Na última semana bombaram na net as diversas opiniões a respeito da Capoeira Gospel. Uns, defendendo a ideia de liberdade religiosa; outros, atacando veementemente o que seria uma apropriação cultural.

Há tempos a polêmica acerca deste fenômeno vem indo e vindo, com mais ou menos força. Neste outro artigo já havíamos falado brevemente sobre isso: https://capoeirariodejaneiro.com.br/pb/geral/capoeira-polemicas/

Agora, o estopim das reações apaixonadas foi este vídeo, onde supostos praticantes do “estilo gospel”, vestidos com camisas de Capoeira e tocando os instrumentos típicos fazem um sessão de culto, onde alguns deles parecem estar incorporados por uma força espiritual.

 

 

Mas o que é a Capoeira Gospel?

 

 

Historicamente, os mestres tradicionais de Capoeira eram praticantes das religiões de matriz africana. De Bimba a Pastinha, de Caiçara a Cobrinha Verde, todos os mestres estavam inseridos em um contexto onde a “mandinga” não era somente um termo relacionado ao jogo, mas principalmente um modo de se colocar no mundo, intimamente ligado ao candomblé.

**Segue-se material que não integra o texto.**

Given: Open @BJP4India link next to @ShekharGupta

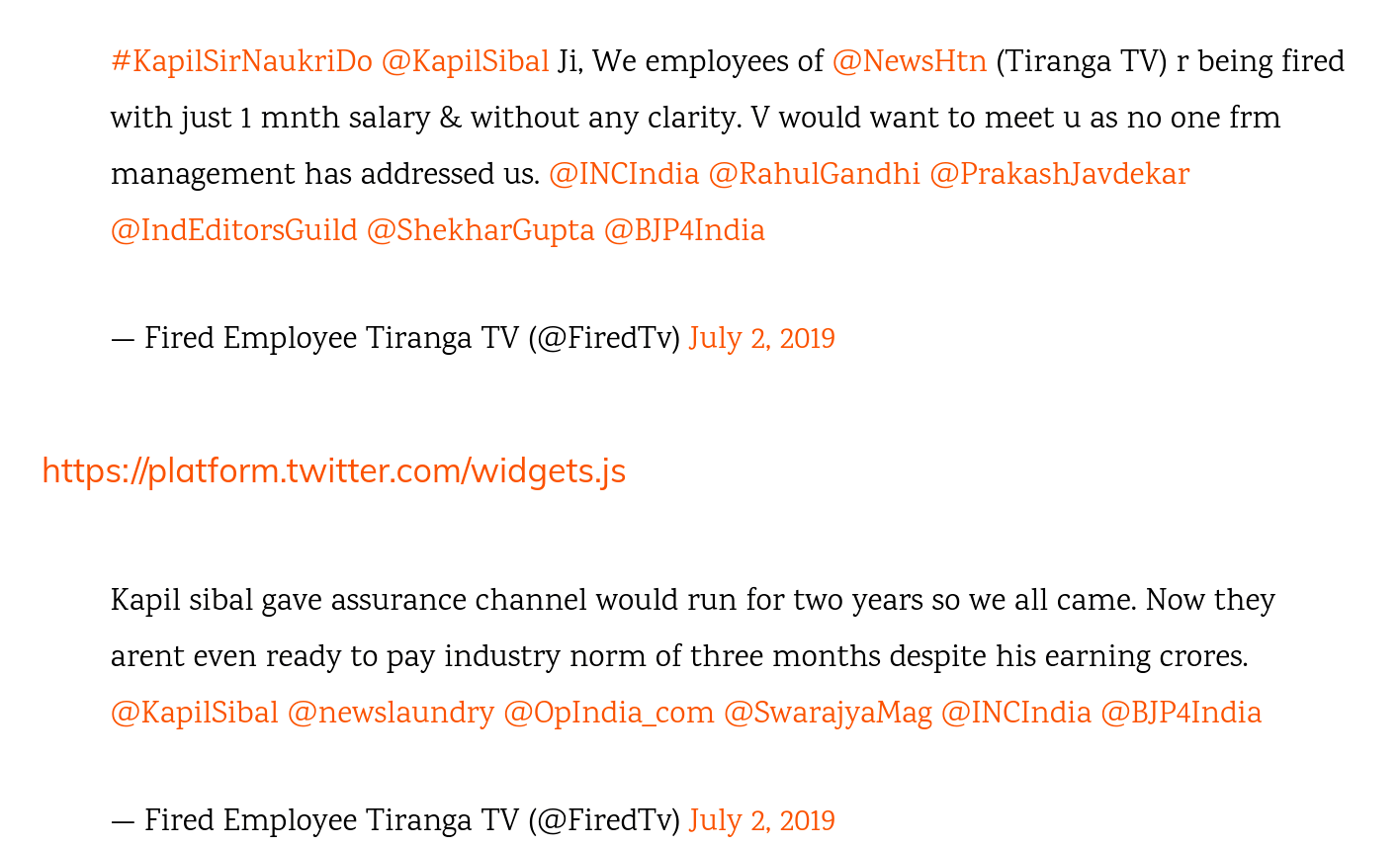Looking at the screenshot, I should tap(684, 231).
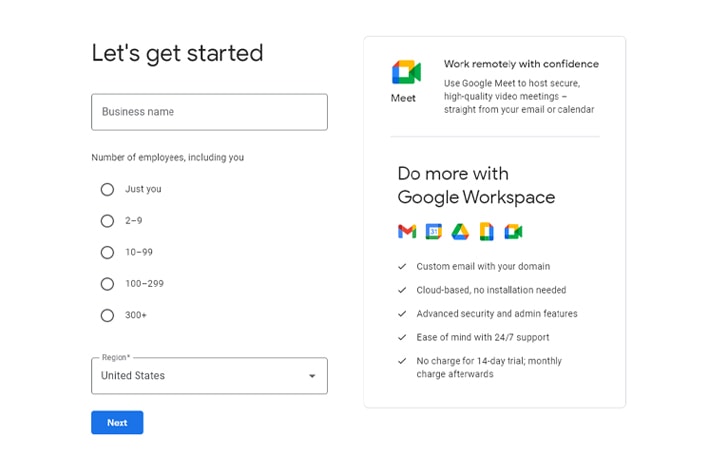Select the 100–299 employees option
Screen dimensions: 725x458
[x=107, y=284]
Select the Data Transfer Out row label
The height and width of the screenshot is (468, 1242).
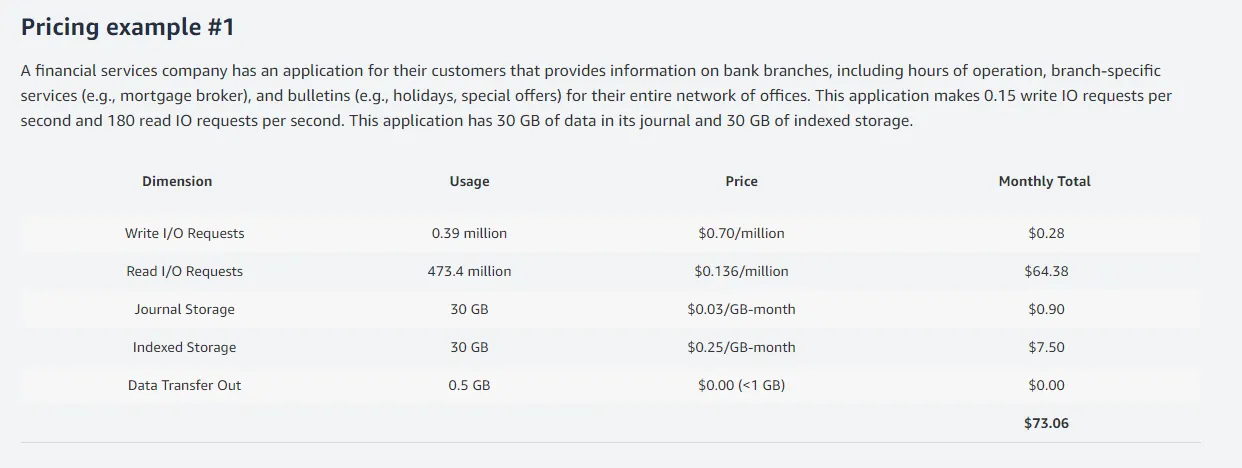tap(184, 385)
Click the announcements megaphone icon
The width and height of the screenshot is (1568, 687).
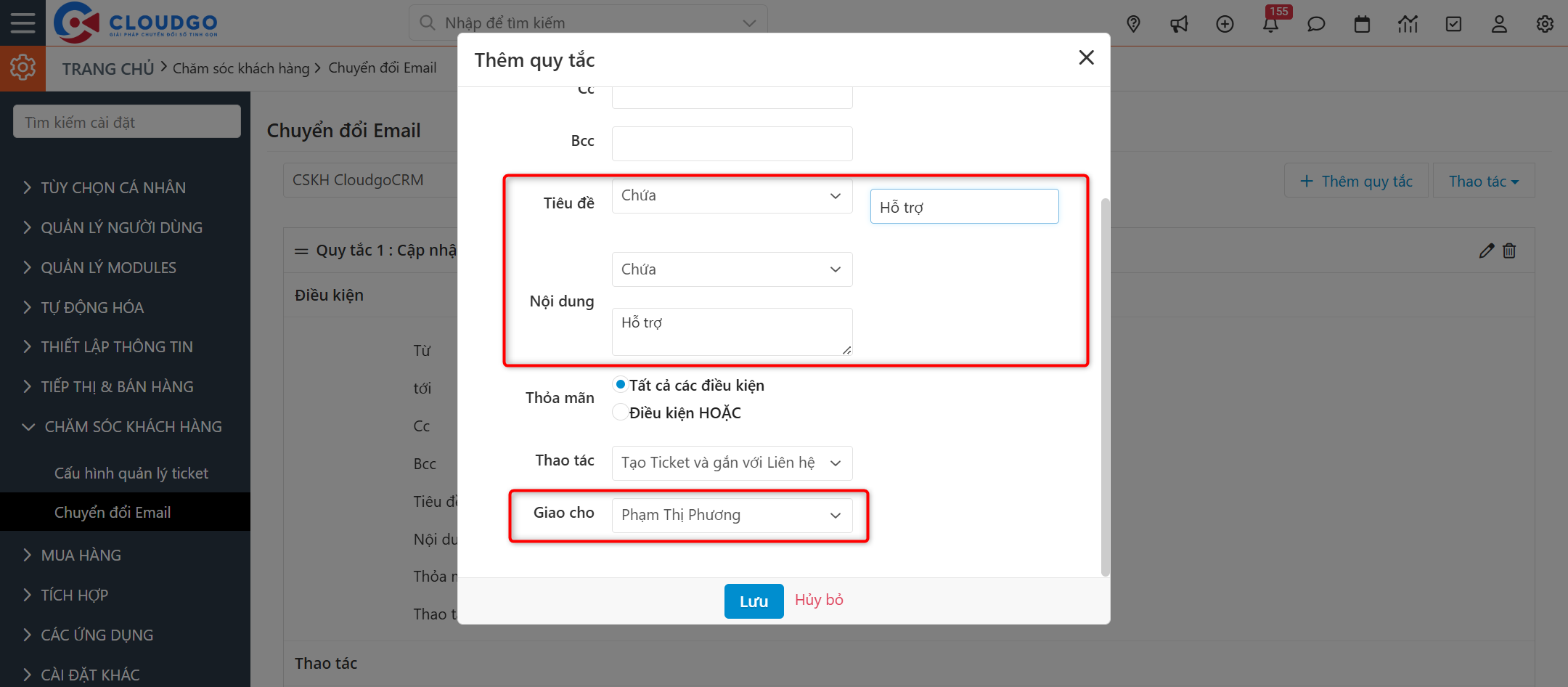tap(1180, 23)
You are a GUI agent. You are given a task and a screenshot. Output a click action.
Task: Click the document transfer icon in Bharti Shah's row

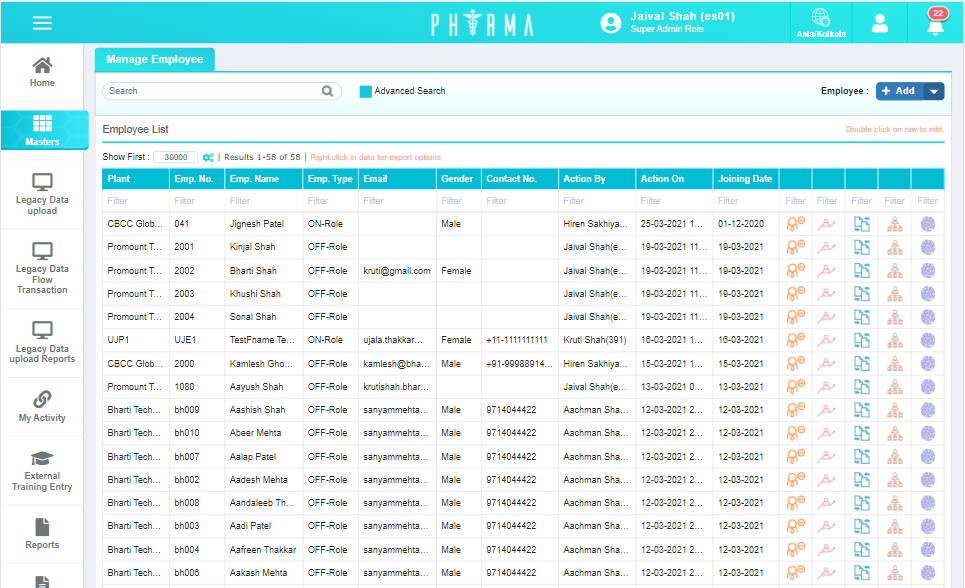pos(861,270)
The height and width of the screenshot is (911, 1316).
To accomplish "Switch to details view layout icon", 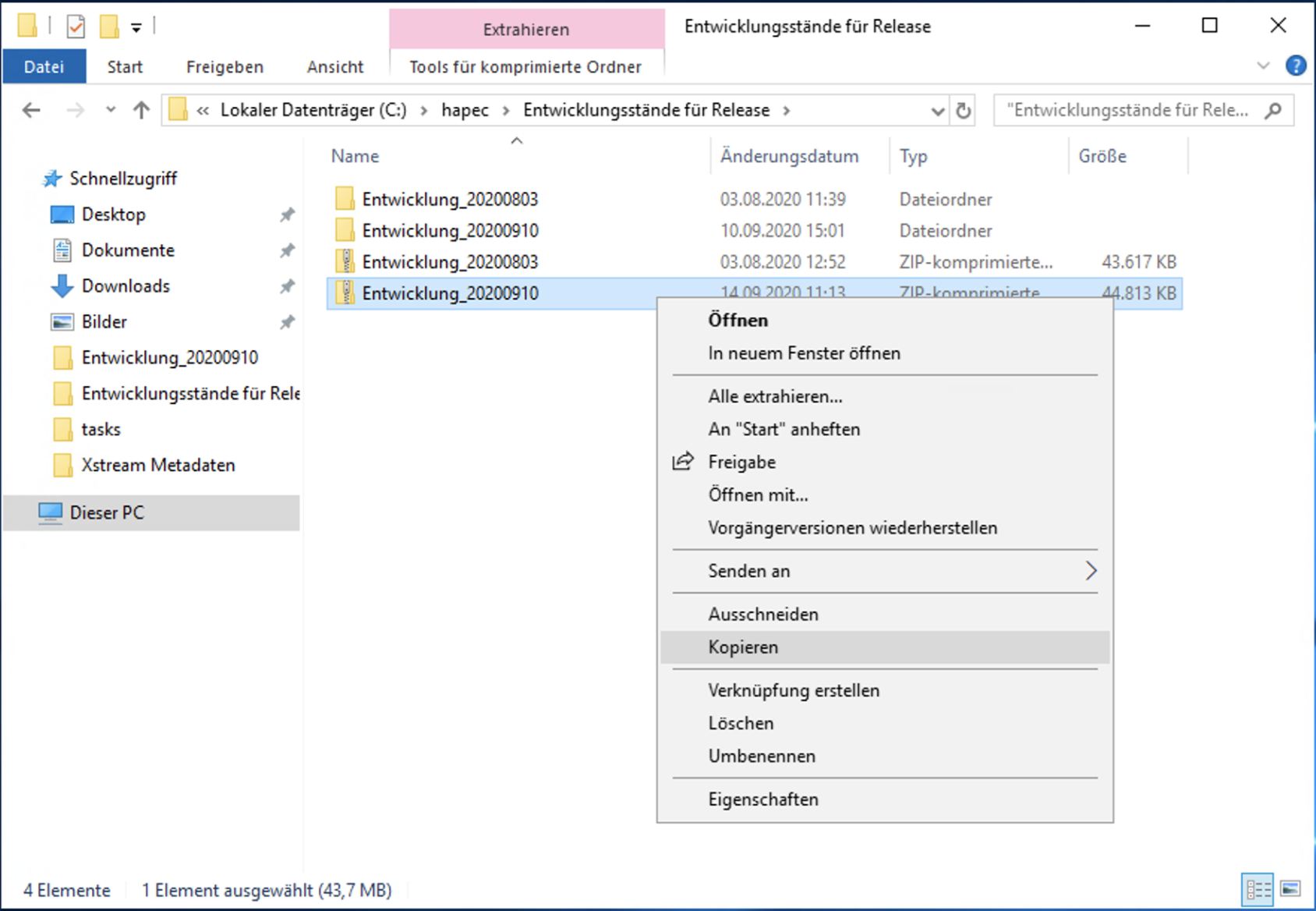I will tap(1258, 889).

Com o fortalecimento do avanço das religiões pentecostais nas comunidades populares pelo Brasil afora, a partir da década de 1980, muitos mestres de Capoeira abraçaram o evangelho, abandonado as antigas religiões de matriz africana a que pertenciam.

Alguns, como Mestre João Pequeno, seguiram conduzindo a Capoeira sem a misturar com a sua nova crença; outros abandonaram a prática, considerando-a incompatível com a postura que se espera de um cristão; um outro grupo a adaptou e reinventou a forma de se enxergar a Capoeira, conciliando a atividade religiosa com a cultural. Este último grupo é o que vem sendo genericamente chamado de “Capoeira Gospel”.

 

Quais as características da Capoeira Gospel?

 

 

Apesar de não serem um grupo coeso e de não levantarem uma bandeira única, há características próprias comuns a todos os “capoeiristas gospel”.  A rejeição aos rituais oriundos das religiões afro é a principal delas. O louvor a Jesus Cristo é outra. Em geral, a acompanham também um discurso moralista contrário à homossexualidade, às drogas e às discussões sobre gênero.

Muitos se recusam a cantar cantigas que tenham menções a “marinheiro”; “vaqueiro”, “boiadeiro” ou “pomba” por apresentarem personagens típicos da umbanda ou do candomblé de caboclo.

Alguns adaptam as músicas, colocando personagens cristãos em seu lugar; outros compõem músicas autorais em louvor à sua crença.

 

Onde encontrar um capoeira do gospel?

 

Os praticantes estão espalhados por todo o Brasil, em grupos ou “ministérios”, como muitos se denominam. Atuam fortemente nas periferias e em projetos sociais, com ênfase na evangelização.

Se reúnem em eventos próprios, com características peculiares, onde músicas em louvor a Jesus são constantemente cantadas.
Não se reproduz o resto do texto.